Alan Placek

Personal information
- Full name: Alan Placek
- Place of birth: United States
- Position: Goalkeeper

Senior career*
- Years: Team / Apps / (Gls)
- 1996–1997: Mid-Michigan Bucks / 13 / (0)
- 1998–2001: Detroit Rockers (indoor) / 32 / (0)
- 1999–2000: Mid-Michigan Bucks /  / (0)
- 2004: Windsor Border Stars / 18 / (0)

= Alan Placek =

American soccer player

Alan Placek is an American former soccer player who played in the USISL Premier League, National Professional Soccer League, and the Canadian Professional Soccer League.

== Playing career ==
Placek played four years of college soccer at Butler University.

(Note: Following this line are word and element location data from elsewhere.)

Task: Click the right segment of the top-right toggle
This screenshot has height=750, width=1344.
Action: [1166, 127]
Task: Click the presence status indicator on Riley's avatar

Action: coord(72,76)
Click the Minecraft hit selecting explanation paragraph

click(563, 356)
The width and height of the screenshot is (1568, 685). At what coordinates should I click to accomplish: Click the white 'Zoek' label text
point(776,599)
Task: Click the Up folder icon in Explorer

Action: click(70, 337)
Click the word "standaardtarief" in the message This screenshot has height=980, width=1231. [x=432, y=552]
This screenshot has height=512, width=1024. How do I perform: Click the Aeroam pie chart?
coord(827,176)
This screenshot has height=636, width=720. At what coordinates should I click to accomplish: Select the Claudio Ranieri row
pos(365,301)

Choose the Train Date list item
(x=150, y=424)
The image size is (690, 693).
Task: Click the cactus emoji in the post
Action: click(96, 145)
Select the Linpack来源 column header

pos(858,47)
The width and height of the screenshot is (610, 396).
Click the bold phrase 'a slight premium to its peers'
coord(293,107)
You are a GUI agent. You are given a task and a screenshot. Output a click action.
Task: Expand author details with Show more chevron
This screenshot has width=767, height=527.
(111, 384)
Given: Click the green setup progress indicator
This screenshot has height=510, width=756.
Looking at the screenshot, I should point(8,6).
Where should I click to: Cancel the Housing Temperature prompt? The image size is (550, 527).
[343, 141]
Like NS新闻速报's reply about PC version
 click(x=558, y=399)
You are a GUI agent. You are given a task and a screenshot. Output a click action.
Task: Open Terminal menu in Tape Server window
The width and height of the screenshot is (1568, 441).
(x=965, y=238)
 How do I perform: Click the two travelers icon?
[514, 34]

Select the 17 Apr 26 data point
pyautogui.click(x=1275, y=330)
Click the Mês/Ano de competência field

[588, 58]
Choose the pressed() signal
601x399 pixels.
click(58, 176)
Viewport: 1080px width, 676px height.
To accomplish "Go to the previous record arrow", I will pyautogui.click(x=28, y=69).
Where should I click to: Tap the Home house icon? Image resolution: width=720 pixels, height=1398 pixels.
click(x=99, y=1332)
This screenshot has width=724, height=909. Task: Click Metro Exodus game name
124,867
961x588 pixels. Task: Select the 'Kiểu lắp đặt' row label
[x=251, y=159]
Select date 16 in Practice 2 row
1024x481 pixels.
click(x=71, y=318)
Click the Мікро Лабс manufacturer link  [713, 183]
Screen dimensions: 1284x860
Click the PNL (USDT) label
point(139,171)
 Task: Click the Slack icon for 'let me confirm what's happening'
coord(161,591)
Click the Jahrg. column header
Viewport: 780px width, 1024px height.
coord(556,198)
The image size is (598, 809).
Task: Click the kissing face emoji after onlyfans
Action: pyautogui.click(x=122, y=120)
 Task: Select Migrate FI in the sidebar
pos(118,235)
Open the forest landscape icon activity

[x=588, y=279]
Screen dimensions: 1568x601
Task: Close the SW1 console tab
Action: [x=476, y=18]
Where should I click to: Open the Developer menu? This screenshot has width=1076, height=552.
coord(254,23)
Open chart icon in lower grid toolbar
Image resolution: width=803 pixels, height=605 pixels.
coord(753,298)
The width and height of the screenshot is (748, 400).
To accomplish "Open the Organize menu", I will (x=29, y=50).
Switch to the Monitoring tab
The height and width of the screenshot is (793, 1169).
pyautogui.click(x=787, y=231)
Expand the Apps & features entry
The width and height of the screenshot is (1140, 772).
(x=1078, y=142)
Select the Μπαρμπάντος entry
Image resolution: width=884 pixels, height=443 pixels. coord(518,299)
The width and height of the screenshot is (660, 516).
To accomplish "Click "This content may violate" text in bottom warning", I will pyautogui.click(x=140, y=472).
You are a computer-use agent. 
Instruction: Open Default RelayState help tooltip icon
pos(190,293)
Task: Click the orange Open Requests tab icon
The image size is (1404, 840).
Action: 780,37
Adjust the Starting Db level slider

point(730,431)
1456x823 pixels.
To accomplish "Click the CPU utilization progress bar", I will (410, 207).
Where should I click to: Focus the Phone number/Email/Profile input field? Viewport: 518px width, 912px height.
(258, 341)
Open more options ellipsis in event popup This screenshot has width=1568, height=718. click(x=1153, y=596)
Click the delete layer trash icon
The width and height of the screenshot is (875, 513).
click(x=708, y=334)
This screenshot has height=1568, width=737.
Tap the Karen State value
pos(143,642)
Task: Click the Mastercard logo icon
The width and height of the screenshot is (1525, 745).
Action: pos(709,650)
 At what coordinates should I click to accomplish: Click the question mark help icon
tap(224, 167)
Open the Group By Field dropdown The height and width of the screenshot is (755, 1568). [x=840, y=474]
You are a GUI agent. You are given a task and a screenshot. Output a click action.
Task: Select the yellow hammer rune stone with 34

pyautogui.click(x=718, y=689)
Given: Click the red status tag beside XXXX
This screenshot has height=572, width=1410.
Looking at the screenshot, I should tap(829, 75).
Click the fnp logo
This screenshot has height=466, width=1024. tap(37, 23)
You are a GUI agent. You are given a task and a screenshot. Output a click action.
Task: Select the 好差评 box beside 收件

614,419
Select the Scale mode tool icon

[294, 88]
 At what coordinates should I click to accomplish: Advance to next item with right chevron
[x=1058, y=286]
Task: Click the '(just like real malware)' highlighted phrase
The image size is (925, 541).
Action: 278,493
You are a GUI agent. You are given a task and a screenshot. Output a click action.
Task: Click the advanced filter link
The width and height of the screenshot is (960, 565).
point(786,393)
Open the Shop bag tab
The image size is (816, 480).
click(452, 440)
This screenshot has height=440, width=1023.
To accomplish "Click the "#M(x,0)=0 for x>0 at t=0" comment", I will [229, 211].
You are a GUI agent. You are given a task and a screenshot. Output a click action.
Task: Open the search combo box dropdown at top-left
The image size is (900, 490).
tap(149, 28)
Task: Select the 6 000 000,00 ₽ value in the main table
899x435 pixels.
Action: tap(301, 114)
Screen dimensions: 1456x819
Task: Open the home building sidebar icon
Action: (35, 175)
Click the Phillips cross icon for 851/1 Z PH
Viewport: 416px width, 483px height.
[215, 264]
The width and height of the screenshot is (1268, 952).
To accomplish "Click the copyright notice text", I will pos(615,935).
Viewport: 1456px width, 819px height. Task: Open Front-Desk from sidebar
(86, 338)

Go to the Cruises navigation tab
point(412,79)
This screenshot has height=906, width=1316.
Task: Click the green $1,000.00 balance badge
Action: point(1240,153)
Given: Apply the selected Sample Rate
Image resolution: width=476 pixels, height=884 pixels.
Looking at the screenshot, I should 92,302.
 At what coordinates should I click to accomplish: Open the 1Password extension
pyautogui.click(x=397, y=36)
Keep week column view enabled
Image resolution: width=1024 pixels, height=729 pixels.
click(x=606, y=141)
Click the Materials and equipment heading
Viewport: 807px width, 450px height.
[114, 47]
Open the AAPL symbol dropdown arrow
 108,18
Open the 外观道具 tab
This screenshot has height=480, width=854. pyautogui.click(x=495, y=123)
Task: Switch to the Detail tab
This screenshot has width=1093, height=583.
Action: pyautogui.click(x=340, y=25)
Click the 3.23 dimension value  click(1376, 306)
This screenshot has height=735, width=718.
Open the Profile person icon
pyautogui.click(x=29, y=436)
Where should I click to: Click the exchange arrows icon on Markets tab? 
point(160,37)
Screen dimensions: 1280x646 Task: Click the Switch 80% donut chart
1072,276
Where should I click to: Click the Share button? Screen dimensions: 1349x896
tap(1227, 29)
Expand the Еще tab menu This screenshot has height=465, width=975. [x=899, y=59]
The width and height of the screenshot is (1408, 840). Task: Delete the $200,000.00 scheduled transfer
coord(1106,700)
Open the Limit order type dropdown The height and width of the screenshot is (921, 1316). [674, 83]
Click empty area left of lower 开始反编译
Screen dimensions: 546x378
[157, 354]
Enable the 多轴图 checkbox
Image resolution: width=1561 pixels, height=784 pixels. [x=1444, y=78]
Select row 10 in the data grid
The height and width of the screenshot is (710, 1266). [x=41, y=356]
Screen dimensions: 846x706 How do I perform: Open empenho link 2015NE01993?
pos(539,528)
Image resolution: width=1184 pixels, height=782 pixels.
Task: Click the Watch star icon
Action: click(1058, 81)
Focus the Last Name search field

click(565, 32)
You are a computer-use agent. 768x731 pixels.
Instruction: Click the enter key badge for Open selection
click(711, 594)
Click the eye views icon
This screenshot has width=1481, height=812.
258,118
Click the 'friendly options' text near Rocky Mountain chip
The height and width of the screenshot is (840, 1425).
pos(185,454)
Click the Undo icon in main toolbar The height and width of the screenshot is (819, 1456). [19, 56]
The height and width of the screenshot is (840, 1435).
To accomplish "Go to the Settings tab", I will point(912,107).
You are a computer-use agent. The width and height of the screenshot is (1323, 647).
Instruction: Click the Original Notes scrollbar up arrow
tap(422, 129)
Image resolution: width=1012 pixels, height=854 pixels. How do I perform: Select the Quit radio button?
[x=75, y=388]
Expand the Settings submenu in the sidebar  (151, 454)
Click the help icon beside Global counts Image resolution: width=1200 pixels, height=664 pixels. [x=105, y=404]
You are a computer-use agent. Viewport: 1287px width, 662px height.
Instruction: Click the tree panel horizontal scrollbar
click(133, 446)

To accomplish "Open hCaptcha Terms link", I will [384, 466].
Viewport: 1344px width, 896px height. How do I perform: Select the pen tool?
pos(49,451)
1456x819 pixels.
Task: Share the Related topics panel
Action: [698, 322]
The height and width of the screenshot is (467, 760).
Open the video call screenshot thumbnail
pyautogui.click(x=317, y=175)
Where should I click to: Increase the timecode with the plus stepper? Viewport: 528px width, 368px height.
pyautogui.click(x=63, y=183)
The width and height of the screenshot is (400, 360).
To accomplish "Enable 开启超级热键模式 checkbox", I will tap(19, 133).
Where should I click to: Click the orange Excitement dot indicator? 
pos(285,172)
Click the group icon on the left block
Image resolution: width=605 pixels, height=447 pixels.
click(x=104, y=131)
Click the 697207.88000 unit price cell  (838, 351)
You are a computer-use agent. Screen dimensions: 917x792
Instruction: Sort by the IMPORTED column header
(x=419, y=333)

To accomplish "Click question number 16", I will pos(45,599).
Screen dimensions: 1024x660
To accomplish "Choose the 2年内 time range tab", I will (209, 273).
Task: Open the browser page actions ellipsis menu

Placek began his professional career in 1996 with the Mid-Michigan Bucks in the USISL Premier League. During his first tenure with the Bucks he helped the club win their division title in 1997. In 1998, he signed with the Detroit Rockers of the National Professional Soccer League, where he appeared in 32 matches. In 1999, he returned to Michigan helping the club to win two division titles. In 2004, Placek signed with the newly formed Windsor Border Stars of the Canadian Professional Soccer League. In his debut season he helped the club reach the final of the Open Canada Cup, where Windsor faced Ottawa St. Anthony Italia and won the tournament by defeating Ottawa 4–2 in penalties. During the regular season he helped Windsor finish third in the Western Conference, and clinch a postseason berth. In the quarterfinals the team faced Toronto Croatia, but suffered a 5–0 defeat.